I was serious this time. I mean, I was other times too, but this time, it was different, much like other times too… but this time I meant it.
I came here everyday and read. I was like a sponge. I absorbed everything I could. I made small talk, that turned to big talk. I made pals and they turned to friends. I built a sober network of folks just like me. People on the same journey, people I could lean on and be leant on.
The comradery that was built was my accountability.
The blue print to sobriety has been scribed on the walls of this forum so at this point, it’s up to the individual to take it and build their own program.
Success in sobriety is possible and that’s how I found it.

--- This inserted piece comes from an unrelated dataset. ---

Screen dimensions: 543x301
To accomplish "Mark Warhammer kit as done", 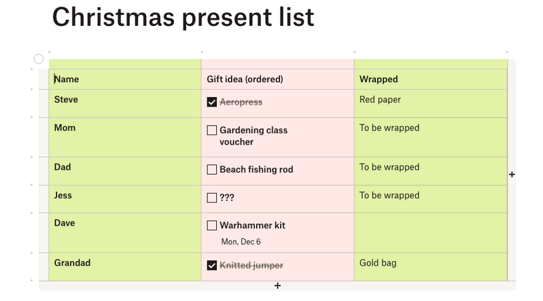I will [212, 225].
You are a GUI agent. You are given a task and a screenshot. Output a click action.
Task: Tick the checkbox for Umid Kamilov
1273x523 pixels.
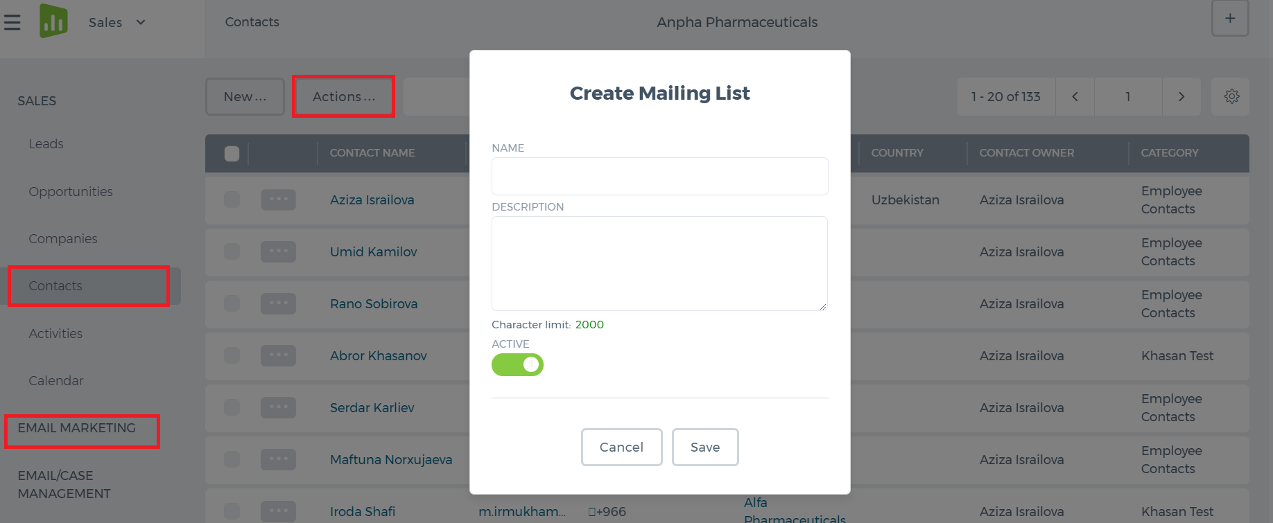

This was very helpful to hear! Thanks for sharing
I appreciate that ! And congrats
Can you advise on any literature or links I can start with regarding this guy please, as it’s the first I have heard of him today
I won’t bother you with all the ways that didn’t work….
But when I finally did it I did a few sessions of therapy, she suggested AA, I went to AA and loved it. I will admit that I didn’t get a sponsor or do the steps but I loved meetings and doing the reading. It really was enough for me to hear other people share and know I wasn’t alone.
But I think the REAL reason it worked this last time was because I was finally ready to DO it rather than just wish and hope for it.
YOU CAN DO IT
“Huberman Labs” Podcast, Episode 86. “What alcohol does to your body, brain & health”
He takes a straightforward, in depth look at the evidence surrounding the effect that alcohol has on various body systems.
There are lots of podcasts or books out there, but his matter of fact and non judgemental approach resonated with me. I re listen to this podcast when the cravings hit me. It takes care of them!